----- EXTRACTED INFORMATION
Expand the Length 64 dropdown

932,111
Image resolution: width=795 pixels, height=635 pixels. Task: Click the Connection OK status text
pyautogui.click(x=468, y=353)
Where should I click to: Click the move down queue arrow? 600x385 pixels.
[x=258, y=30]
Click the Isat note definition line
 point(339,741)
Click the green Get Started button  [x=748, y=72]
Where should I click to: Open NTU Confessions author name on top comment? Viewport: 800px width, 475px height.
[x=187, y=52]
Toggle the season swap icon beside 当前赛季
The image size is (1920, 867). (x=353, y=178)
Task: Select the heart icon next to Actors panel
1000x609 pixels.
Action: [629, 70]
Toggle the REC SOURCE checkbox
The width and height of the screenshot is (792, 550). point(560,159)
----------
[WHAT NEEDS TO BE DONE]
Among the entries above, find the line with "Image resolution: width=795" and the line with "Click the green"; give again exactly these two lines and all lines between them.

[WORKED SOLUTION]
Image resolution: width=795 pixels, height=635 pixels. Task: Click the Connection OK status text
pyautogui.click(x=468, y=353)
Where should I click to: Click the move down queue arrow? 600x385 pixels.
[x=258, y=30]
Click the Isat note definition line
 point(339,741)
Click the green Get Started button  [x=748, y=72]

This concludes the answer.